Rondelet, A., Pozniakovsky, A. I., Namboodiri, D., Silva, R. C. d., Singh, D., Leuschner, M., et al. (2021). ESI mutagenesis: a one-step method for introducing mutations into bacterial artificial chromosomes. Life science alliance, 4(2): e202000836. doi:10.26508/lsa.202000836.

Cite as: https://hdl.handle.net/21.11116/0000-0008-DA9E-1

Abstract

Bacterial artificial chromosome (BAC)-based transgenes have emerged as a powerful tool for controlled and conditional interrogation of protein function in higher eukaryotes.
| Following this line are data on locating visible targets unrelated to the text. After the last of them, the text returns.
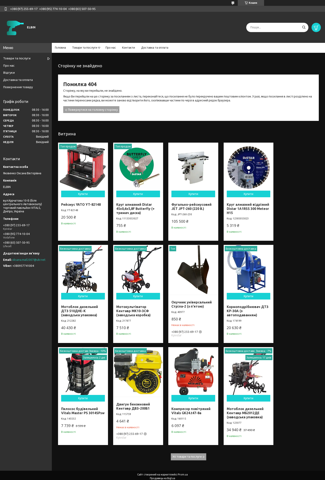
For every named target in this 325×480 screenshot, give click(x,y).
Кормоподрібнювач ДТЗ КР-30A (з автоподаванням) (184, 307)
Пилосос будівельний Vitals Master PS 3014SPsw (239, 307)
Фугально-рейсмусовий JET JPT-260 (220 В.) (187, 204)
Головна (60, 47)
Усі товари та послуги (187, 450)
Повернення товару (18, 87)
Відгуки (9, 72)
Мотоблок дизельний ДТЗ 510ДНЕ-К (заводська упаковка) (292, 207)
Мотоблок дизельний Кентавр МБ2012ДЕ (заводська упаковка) (132, 407)
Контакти (128, 47)
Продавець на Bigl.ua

Although homologous recombination-based recombineering methods have streamlined the efficient integration of protein tags onto BAC transgenes, generating precise point mutations has remained less efficient and time-consuming. Here, we present a simplified method for inserting point mutations into BAC transgenes requiring a single recombineering step followed by antibiotic selection. This technique, which we call exogenous/synthetic intronization (ESI) mutagenesis, relies on co-integration of a mutation of interest along with a selectable marker gene, the latter of which is harboured in an artificial intron adjacent to the mutation site. Cell lines generated from ESI-mutated BACs express the transgenes equivalently to the endogenous gene, and all cells efficiently splice out the synthetic intron. Thus, ESI mutagenesis provides a robust and effective single-step method with high precision and high efficiency for mutating BAC transgenes.